_Required action_
Beginning with the line containing "How do I perform: Click the Zoom button?" and ending with the last line, repeat the records exactly.

_Listed records_

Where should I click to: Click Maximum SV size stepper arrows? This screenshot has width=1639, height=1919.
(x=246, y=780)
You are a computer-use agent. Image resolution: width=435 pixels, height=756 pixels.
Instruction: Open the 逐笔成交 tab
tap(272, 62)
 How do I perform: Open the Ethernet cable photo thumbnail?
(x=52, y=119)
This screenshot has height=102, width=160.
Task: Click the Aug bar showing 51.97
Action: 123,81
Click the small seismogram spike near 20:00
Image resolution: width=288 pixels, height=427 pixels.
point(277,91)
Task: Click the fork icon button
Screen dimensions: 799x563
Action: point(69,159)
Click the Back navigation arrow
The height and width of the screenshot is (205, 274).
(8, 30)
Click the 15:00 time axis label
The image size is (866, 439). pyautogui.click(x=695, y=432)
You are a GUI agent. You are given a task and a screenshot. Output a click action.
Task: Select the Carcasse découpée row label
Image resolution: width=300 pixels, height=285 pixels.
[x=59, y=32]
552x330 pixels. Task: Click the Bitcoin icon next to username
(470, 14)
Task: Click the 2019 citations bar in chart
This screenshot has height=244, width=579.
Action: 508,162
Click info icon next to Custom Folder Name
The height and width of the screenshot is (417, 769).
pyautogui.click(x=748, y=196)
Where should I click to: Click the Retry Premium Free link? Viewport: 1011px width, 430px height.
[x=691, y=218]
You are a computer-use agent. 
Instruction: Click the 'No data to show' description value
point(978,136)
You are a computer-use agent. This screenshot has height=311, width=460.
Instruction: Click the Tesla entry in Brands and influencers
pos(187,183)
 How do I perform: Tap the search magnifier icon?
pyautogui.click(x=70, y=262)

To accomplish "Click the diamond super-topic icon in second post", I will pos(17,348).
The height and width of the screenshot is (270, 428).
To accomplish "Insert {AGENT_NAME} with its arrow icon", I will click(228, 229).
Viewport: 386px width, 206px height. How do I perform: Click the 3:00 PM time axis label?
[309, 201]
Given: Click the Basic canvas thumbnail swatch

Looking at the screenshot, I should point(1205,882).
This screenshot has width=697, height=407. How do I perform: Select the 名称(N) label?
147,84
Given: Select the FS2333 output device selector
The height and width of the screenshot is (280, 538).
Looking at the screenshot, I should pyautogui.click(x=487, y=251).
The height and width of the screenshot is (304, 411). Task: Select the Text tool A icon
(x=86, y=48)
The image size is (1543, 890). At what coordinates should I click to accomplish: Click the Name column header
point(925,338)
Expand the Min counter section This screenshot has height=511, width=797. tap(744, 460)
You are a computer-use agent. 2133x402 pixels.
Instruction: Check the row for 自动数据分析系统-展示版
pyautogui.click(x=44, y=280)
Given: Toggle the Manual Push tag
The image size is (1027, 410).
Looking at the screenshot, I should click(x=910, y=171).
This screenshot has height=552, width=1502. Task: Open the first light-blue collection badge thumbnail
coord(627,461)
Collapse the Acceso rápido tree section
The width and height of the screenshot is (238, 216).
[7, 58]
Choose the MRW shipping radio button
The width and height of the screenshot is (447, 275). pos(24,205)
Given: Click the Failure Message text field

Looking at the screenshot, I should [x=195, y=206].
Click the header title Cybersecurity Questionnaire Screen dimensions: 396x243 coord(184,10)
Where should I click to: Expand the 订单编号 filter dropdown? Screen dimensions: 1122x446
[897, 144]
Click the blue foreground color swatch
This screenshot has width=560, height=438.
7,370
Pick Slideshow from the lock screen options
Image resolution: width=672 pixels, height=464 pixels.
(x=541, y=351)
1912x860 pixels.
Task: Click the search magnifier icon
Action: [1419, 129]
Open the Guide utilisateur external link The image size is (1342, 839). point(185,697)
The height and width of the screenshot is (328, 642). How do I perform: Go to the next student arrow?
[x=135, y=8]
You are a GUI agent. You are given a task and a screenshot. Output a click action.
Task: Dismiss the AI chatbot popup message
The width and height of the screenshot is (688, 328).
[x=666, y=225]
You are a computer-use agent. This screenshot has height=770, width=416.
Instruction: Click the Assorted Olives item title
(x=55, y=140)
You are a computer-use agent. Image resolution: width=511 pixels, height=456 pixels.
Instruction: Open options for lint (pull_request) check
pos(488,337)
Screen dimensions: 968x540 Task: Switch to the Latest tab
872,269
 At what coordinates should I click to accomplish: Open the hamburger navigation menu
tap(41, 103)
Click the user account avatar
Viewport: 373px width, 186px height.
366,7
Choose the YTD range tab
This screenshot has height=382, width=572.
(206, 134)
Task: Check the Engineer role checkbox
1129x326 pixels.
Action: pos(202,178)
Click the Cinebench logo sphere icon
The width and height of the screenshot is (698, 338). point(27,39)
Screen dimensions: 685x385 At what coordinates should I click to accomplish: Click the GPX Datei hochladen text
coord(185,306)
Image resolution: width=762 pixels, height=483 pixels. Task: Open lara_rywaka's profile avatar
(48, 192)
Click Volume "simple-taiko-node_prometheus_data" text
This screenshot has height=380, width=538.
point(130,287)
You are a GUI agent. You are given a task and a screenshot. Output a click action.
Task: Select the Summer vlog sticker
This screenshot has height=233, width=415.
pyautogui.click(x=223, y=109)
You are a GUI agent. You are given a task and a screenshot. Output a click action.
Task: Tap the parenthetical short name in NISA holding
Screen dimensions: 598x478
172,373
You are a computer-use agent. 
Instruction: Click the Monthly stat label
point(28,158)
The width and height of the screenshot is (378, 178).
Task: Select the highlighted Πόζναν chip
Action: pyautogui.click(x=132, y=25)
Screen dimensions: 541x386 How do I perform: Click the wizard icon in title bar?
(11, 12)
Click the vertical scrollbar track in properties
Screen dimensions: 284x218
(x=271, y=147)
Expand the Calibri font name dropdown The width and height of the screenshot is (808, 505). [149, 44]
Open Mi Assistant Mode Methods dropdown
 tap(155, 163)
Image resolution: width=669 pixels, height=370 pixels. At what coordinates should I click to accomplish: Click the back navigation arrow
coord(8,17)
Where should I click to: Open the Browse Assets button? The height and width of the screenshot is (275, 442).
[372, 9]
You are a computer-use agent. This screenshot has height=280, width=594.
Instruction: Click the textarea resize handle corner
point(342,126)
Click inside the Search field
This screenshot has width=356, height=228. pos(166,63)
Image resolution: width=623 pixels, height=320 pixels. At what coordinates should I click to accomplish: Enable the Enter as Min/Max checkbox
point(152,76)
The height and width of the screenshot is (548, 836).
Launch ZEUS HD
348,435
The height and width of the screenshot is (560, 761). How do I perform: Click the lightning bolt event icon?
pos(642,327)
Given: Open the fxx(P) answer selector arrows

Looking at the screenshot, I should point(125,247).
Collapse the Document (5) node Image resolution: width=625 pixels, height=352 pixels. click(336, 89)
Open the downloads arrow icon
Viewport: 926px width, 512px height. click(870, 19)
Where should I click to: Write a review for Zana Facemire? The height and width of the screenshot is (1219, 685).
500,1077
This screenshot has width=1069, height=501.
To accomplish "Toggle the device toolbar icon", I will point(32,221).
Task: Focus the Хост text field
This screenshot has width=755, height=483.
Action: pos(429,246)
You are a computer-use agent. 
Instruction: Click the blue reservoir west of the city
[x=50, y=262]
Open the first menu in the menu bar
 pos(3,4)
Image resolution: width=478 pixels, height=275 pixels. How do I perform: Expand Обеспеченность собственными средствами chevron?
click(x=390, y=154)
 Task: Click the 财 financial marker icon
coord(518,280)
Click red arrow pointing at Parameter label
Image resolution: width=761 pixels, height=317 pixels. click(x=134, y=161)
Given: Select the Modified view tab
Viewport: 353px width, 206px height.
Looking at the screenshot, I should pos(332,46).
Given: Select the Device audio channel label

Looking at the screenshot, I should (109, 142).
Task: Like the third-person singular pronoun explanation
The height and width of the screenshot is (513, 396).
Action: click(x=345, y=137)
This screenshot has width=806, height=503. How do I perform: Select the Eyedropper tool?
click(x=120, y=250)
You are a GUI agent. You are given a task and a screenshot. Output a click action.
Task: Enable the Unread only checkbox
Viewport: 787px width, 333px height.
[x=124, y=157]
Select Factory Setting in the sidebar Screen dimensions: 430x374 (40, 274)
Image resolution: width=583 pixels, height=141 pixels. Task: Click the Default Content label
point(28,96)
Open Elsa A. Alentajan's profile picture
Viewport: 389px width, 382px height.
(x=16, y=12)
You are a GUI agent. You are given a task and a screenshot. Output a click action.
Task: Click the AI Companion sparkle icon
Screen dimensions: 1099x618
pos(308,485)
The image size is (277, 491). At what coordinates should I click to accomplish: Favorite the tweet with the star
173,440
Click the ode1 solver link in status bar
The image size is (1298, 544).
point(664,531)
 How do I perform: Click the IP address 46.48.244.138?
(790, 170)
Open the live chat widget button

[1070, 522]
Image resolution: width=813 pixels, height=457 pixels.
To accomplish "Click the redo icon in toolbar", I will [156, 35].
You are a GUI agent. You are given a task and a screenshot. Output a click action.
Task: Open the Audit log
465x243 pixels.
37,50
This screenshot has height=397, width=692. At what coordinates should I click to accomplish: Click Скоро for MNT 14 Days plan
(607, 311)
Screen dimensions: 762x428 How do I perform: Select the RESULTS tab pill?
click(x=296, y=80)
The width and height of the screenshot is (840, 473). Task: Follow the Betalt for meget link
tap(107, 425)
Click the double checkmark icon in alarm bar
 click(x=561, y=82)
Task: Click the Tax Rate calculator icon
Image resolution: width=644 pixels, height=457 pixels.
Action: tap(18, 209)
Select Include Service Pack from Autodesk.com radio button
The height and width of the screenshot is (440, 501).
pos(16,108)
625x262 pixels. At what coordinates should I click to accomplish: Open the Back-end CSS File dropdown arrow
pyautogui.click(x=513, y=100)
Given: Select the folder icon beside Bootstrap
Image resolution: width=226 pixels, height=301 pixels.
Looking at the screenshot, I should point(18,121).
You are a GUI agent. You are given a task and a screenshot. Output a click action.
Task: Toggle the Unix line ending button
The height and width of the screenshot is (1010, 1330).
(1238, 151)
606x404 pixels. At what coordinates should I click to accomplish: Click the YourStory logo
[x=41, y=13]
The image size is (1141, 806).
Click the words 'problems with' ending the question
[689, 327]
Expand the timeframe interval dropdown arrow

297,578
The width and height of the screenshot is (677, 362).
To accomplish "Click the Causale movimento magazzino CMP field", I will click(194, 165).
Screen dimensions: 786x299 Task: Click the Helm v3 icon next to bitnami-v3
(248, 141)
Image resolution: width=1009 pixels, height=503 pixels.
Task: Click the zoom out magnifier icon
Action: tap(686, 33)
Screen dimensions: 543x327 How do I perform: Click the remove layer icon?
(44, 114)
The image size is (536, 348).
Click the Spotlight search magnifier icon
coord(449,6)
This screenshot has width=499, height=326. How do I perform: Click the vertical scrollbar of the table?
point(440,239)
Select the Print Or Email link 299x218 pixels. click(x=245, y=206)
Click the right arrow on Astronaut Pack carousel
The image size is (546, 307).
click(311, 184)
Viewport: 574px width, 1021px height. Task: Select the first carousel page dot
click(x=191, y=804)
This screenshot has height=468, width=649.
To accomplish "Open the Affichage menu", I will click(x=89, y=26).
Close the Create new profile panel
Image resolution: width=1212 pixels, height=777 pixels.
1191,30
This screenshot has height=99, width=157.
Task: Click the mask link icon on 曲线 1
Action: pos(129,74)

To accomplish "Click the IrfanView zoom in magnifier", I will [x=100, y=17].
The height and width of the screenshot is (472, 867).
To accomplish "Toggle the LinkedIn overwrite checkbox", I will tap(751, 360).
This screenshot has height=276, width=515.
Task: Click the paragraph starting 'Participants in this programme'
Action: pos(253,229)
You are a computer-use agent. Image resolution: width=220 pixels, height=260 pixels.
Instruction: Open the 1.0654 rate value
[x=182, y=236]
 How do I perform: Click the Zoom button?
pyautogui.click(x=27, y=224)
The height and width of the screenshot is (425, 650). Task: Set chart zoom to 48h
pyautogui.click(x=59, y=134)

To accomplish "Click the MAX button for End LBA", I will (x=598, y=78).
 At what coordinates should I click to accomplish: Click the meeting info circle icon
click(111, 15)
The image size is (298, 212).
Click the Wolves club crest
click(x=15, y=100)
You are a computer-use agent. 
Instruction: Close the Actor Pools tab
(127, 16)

_Response to the task_
 How do I perform: Click the Zoom button?
pyautogui.click(x=27, y=224)
The height and width of the screenshot is (425, 650). Task: Set chart zoom to 48h
pyautogui.click(x=59, y=134)

To accomplish "Click the MAX button for End LBA", I will (x=598, y=78).
 At what coordinates should I click to accomplish: Click the meeting info circle icon
click(111, 15)
The image size is (298, 212).
Click the Wolves club crest
click(x=15, y=100)
You are a computer-use agent. 
Instruction: Close the Actor Pools tab
(127, 16)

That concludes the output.